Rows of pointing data
>>>>

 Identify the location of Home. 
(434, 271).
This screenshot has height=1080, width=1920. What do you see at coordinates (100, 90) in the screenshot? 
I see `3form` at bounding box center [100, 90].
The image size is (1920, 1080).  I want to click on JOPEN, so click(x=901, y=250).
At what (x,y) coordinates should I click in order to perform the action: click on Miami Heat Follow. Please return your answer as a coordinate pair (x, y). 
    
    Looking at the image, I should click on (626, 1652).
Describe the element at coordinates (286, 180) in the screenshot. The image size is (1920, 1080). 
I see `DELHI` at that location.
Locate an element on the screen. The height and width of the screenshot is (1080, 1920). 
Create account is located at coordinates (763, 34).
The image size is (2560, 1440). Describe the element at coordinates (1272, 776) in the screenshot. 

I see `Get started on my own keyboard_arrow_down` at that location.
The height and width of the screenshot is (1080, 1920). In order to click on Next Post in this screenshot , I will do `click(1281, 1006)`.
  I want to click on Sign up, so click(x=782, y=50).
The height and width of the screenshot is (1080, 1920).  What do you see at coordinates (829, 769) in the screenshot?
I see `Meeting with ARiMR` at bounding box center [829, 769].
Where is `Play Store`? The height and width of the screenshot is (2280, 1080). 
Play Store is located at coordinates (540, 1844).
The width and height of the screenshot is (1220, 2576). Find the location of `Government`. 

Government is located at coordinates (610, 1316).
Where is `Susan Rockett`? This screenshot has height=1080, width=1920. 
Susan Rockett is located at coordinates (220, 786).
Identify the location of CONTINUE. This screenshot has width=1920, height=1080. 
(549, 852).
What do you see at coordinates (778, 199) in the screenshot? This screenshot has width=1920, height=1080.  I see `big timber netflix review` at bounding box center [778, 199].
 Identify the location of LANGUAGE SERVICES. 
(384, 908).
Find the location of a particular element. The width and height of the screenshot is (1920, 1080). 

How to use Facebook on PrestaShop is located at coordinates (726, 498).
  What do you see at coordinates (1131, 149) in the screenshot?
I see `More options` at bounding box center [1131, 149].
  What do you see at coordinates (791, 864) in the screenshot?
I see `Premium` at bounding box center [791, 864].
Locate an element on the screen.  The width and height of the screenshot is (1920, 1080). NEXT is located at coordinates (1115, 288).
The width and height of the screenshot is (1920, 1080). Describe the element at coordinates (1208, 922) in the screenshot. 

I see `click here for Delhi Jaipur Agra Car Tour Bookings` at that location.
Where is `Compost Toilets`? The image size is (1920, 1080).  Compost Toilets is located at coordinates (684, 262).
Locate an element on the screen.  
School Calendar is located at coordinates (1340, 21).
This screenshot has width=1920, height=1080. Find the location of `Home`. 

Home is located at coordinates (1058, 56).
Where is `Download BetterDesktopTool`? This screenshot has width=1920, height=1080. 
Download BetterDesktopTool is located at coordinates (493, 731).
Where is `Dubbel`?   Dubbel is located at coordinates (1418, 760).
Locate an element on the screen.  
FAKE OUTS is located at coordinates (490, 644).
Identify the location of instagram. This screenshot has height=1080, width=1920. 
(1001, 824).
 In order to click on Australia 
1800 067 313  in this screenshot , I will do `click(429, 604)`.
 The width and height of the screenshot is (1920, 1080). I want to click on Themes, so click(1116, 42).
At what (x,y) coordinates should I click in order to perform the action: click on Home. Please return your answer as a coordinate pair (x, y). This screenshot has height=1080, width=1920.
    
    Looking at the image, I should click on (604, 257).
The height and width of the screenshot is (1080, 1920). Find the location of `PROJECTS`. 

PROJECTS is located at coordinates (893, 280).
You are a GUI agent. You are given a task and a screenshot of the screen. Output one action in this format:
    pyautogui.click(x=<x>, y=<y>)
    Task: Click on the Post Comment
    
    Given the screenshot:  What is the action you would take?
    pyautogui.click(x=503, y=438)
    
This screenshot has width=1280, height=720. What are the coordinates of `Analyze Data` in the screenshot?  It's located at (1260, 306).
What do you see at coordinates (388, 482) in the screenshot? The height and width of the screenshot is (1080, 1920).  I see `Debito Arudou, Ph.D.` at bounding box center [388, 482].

<<<<

> **Given problem**
Pull out every line of the listing above that contains the word "Please", matching case exactly.

> **Written reply**
At what (x,y) coordinates should I click in order to perform the action: click on Miami Heat Follow. Please return your answer as a coordinate pair (x, y). 
At what (x,y) coordinates should I click in order to perform the action: click on Home. Please return your answer as a coordinate pair (x, y). This screenshot has height=1080, width=1920.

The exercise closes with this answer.